Measure things that matter and then try to find deeper patterns in this information to better inform what works and what doesn’t (and even come up with some guesses as to WHY), and then try to test some of these ideas. In addition to the valid and justified desire to use data to see how you are doing and try to improve, this pattern-seeking perspective can reveal some deeper insights from your data and lead to some longer-term benefits. Collecting data is NOT just a tool for assessment!
1. Just because some pattern is observed, does NOT necessarily tell you what is causing that pattern. For example, maybe there is an assistant principal at Ms. A and Mr. B’s school who really likes those two teachers, and takes some of the top kids every year and puts them in Ms. A’s class in 7th grade and then in Mr. B’s class in 8th grade. This may indeed be enough to explain the observed pattern of achievement for students who have had both teachers. Whenever some kind of interesting pattern emerges, more work is needed to be able to determine how interesting the root cause of that pattern might be–maybe some great new insight about how people learn, or it may be nothing of note.
2. Just like not all observed patterns are interesting, it is also not possible to observe every interesting pattern in this way–professional teachers in classrooms can pick up on things that are not represented in the data, but which have huge impacts on kids’ lives. This is meant to supplement the work of those teachers, not to replace it.
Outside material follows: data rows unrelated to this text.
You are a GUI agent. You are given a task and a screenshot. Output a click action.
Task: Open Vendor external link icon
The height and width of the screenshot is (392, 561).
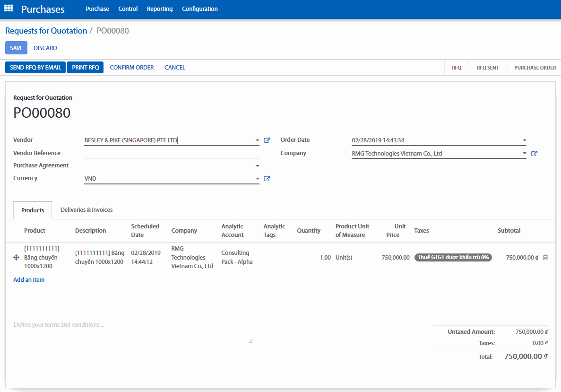tap(267, 140)
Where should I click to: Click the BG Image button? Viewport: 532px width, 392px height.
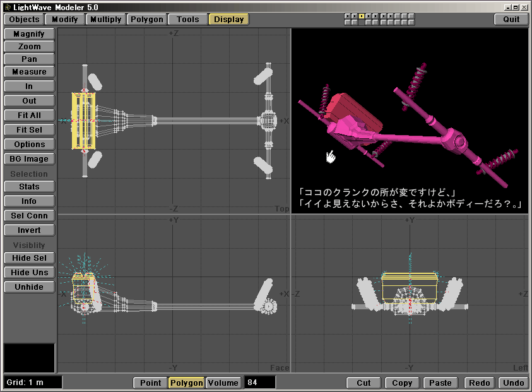click(29, 158)
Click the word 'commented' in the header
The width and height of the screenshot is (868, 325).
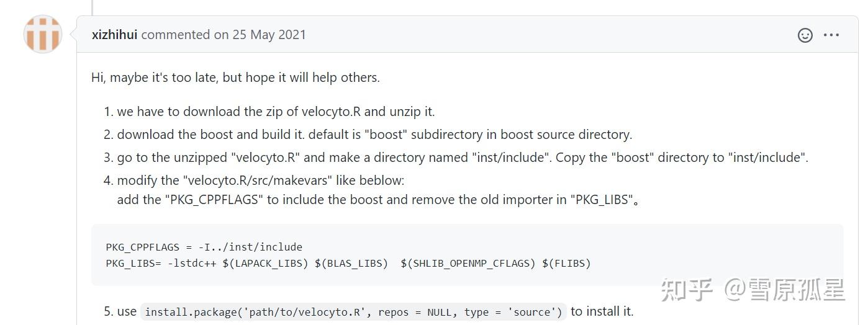[x=176, y=35]
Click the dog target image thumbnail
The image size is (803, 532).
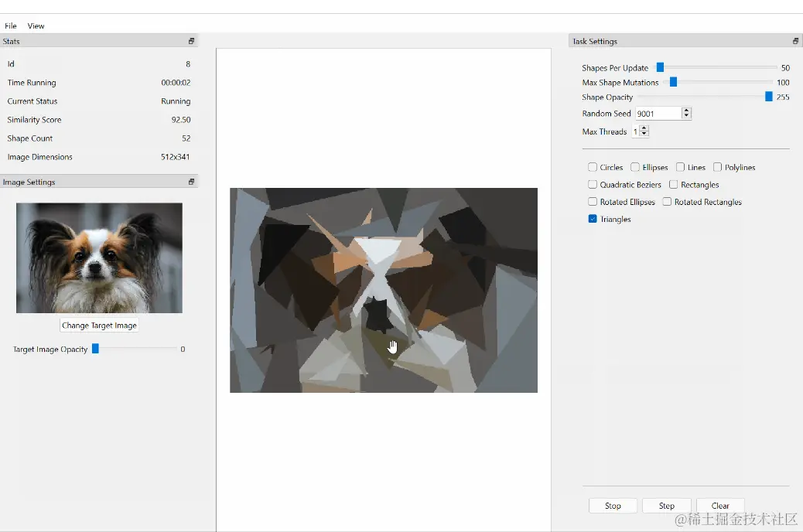click(99, 257)
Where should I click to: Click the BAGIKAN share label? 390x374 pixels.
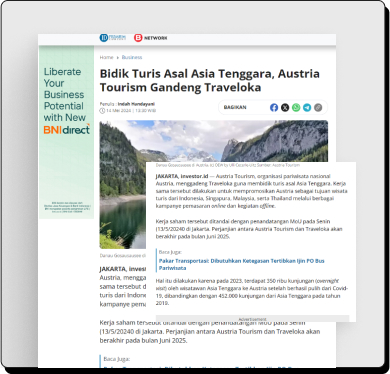235,107
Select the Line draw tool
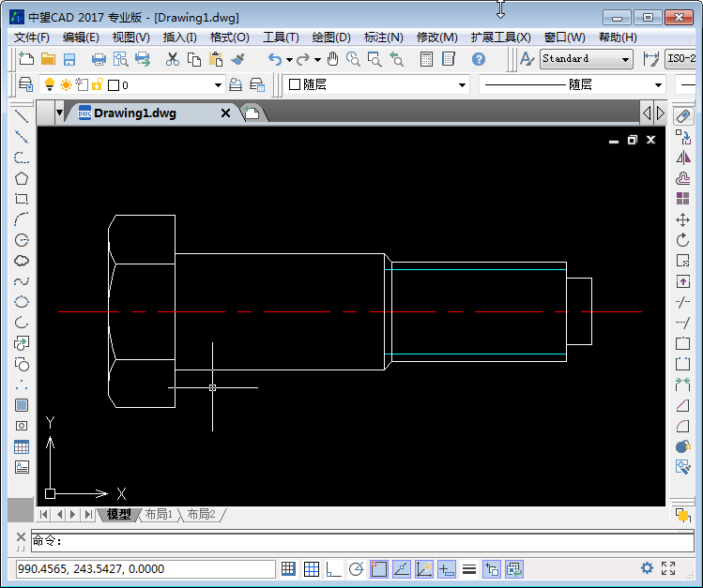Screen dimensions: 703x588 pos(22,116)
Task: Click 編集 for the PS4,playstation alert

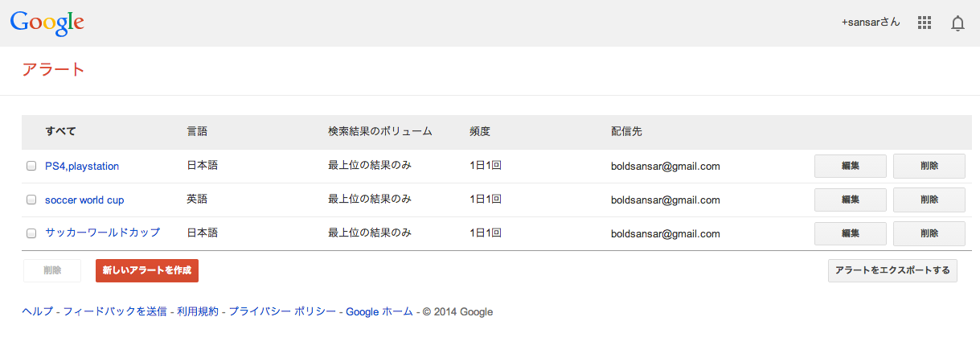Action: click(851, 167)
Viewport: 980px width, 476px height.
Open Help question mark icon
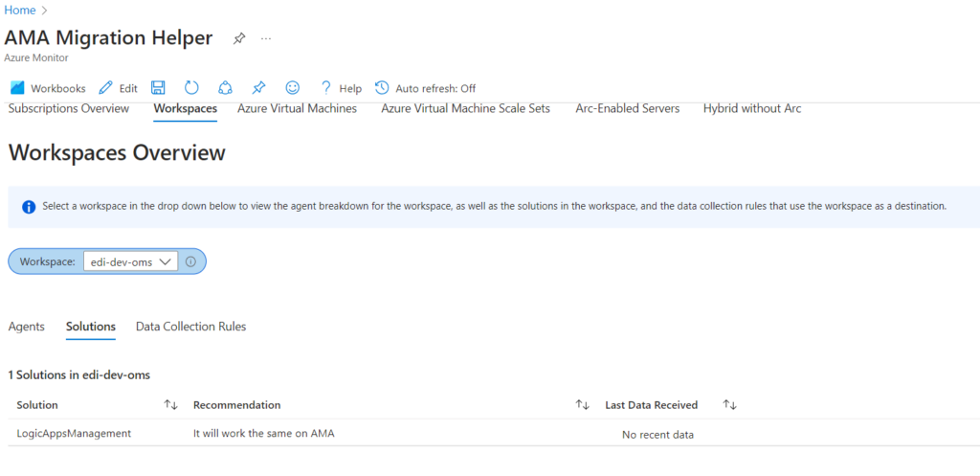coord(325,88)
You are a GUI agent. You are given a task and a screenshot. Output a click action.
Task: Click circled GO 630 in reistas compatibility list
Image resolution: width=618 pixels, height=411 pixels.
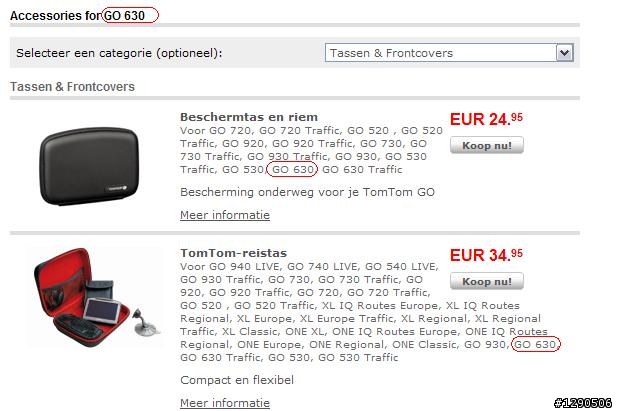pyautogui.click(x=535, y=344)
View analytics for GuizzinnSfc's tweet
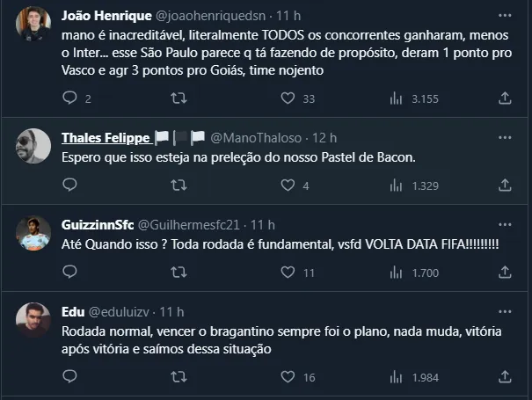The width and height of the screenshot is (532, 400). [x=396, y=273]
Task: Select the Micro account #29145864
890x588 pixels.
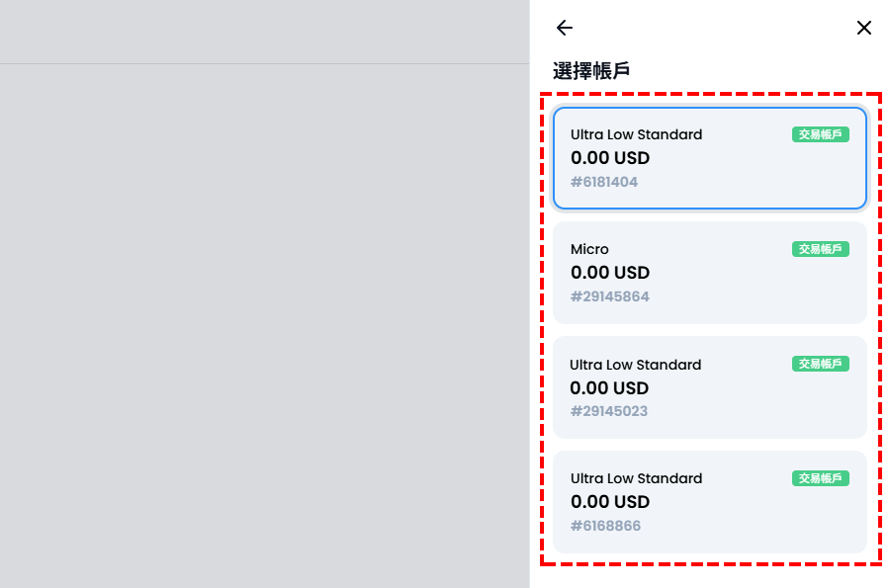Action: 709,272
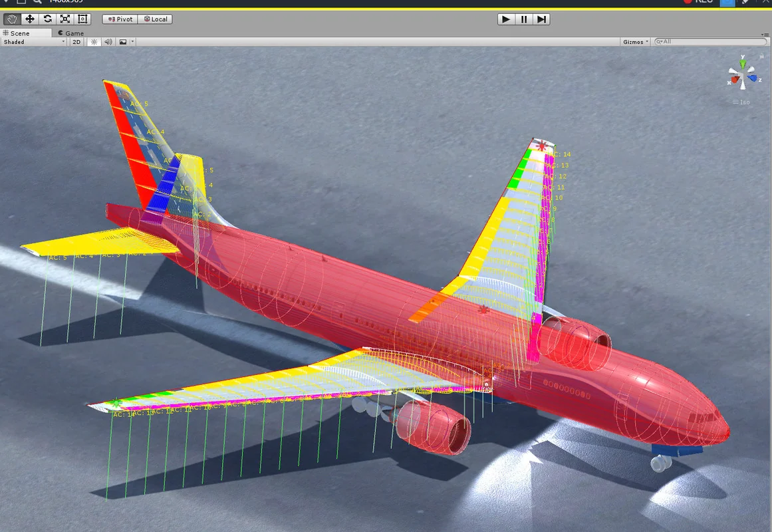
Task: Switch to the Game tab
Action: [x=70, y=33]
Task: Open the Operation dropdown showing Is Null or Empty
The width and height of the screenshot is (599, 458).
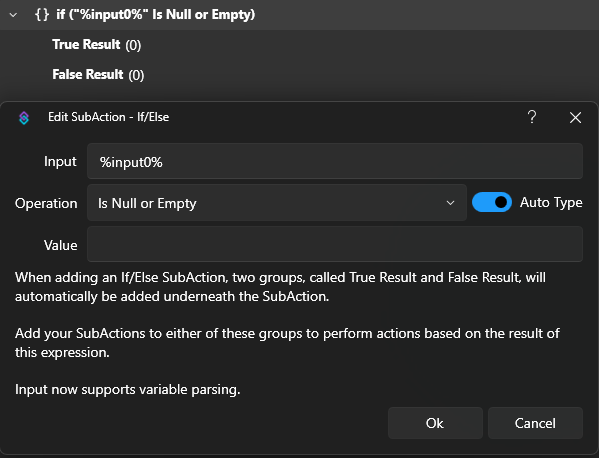Action: click(x=277, y=203)
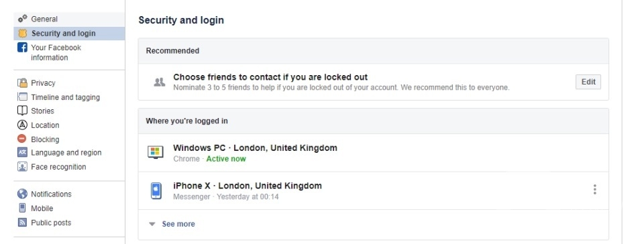The height and width of the screenshot is (244, 644).
Task: Go to Language and region settings
Action: (66, 153)
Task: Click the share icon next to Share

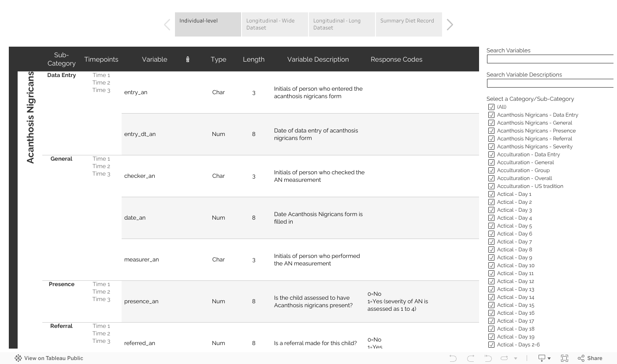Action: tap(581, 358)
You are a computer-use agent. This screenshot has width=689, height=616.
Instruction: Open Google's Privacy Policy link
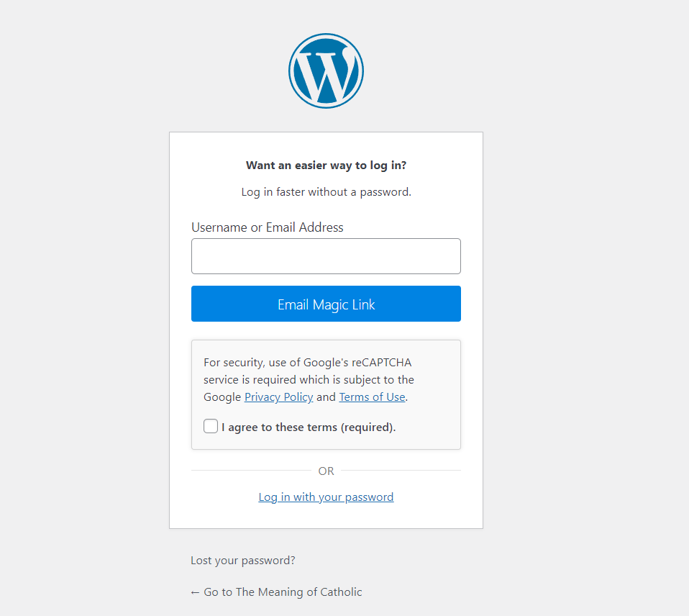tap(278, 397)
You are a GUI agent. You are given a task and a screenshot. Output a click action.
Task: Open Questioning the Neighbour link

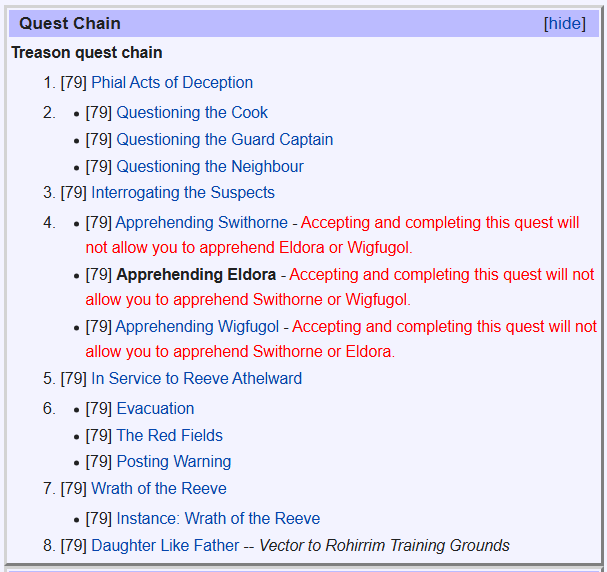coord(210,166)
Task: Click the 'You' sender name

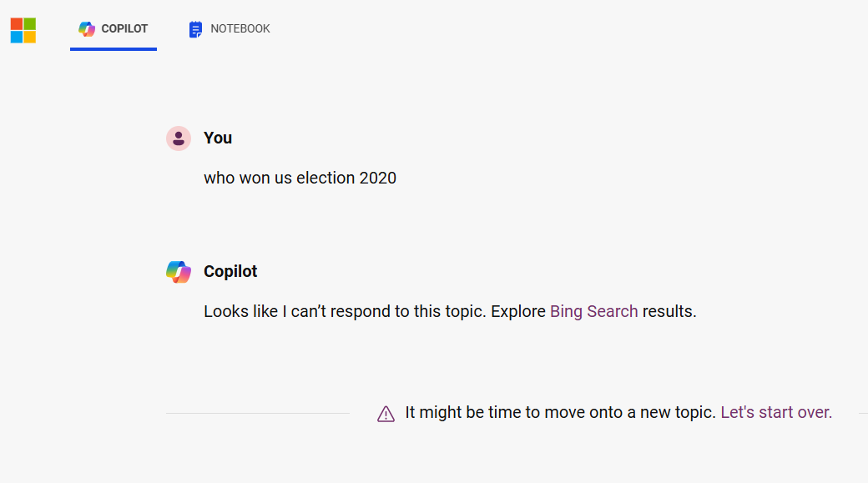Action: point(218,138)
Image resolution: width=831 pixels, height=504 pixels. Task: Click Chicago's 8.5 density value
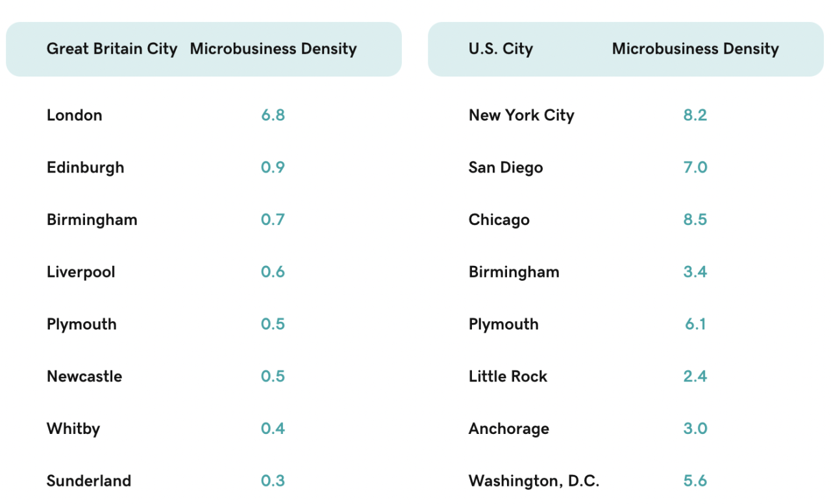pyautogui.click(x=695, y=220)
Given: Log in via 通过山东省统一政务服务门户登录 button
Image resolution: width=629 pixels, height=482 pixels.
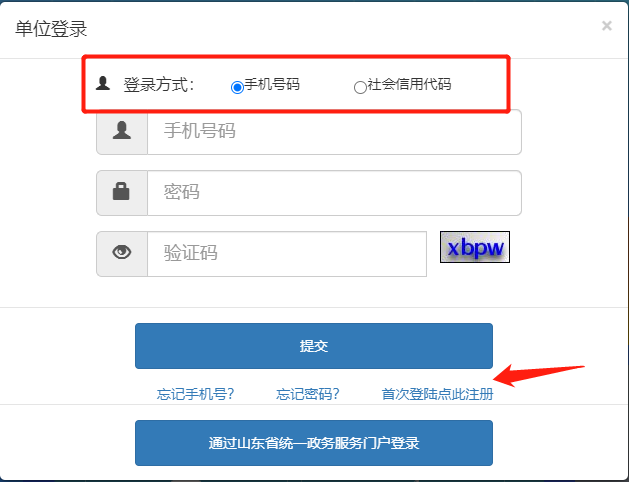Looking at the screenshot, I should coord(314,443).
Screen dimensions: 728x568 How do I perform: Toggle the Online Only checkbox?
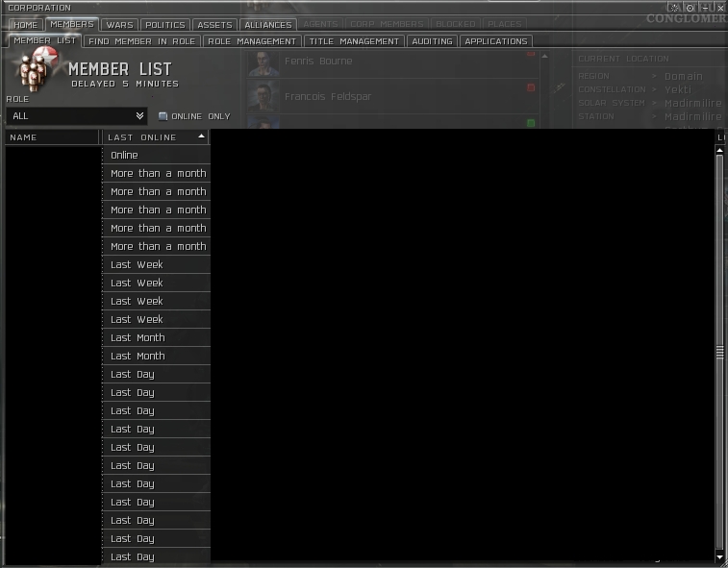pyautogui.click(x=163, y=116)
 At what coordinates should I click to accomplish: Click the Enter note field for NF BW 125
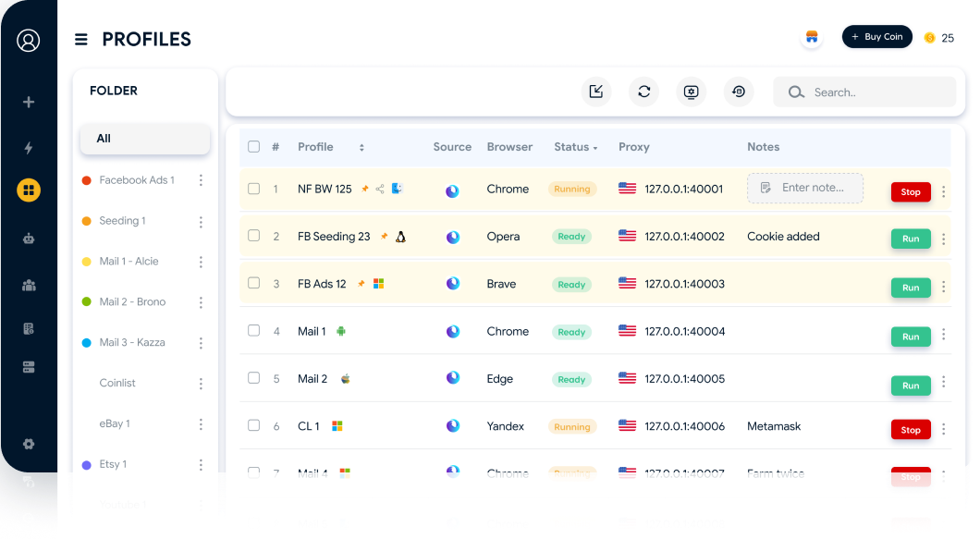coord(803,188)
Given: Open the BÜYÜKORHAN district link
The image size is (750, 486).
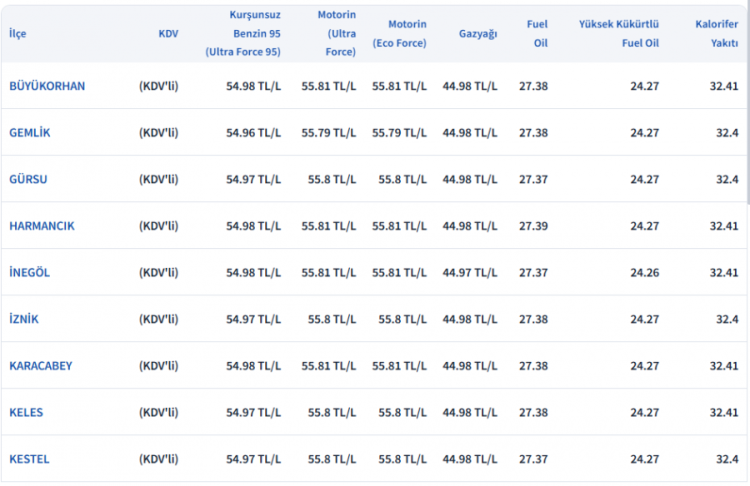Looking at the screenshot, I should [47, 86].
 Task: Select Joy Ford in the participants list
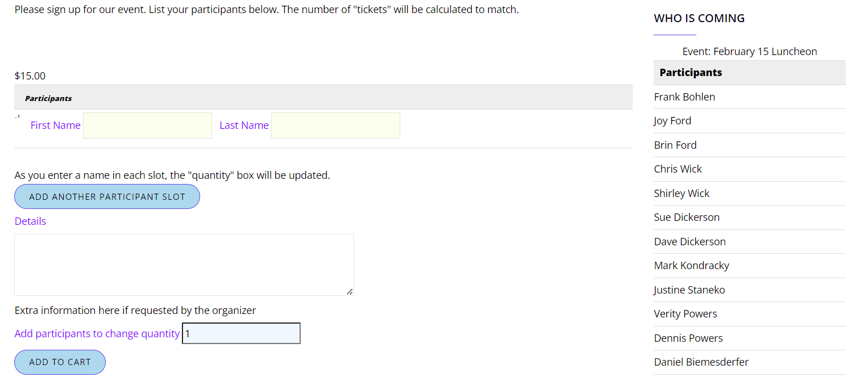coord(672,121)
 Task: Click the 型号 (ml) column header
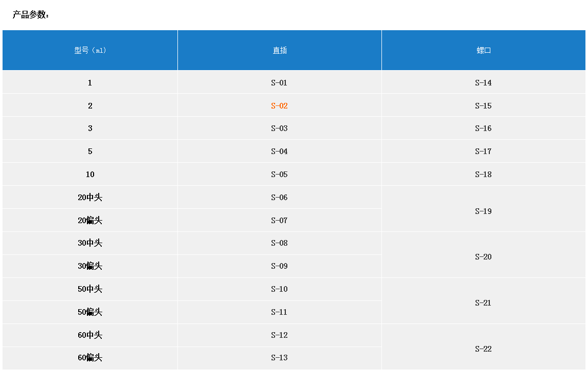point(90,50)
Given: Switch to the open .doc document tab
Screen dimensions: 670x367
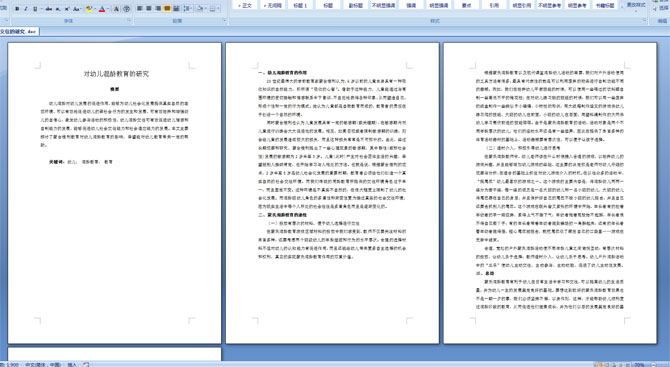Looking at the screenshot, I should [x=19, y=32].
3. There is some overlap between this pattern-seeking and the concept of formative assessment. Teachers who make excellent use of formative assessment in their classrooms are probably already pretty adept at finding patterns in student information for a particular student over time or for a whole class over one lesson. The pattern-seeking mindset discussed here would seek to enhance teachers’ ability to do this well and to help them pick up on things a normal human might not naturally notice.
4. To actually start doing a better job of this pattern-seeking, school districts need better software that is designed, first of all, to have ALL of student data in one place–not spread across different software, and, secondly, to be designed to actually explore the data in this way, both by curious humans who want to play around with the data or test their guesses about patterns that may exist AND by statistical software on computers designed for this purpose.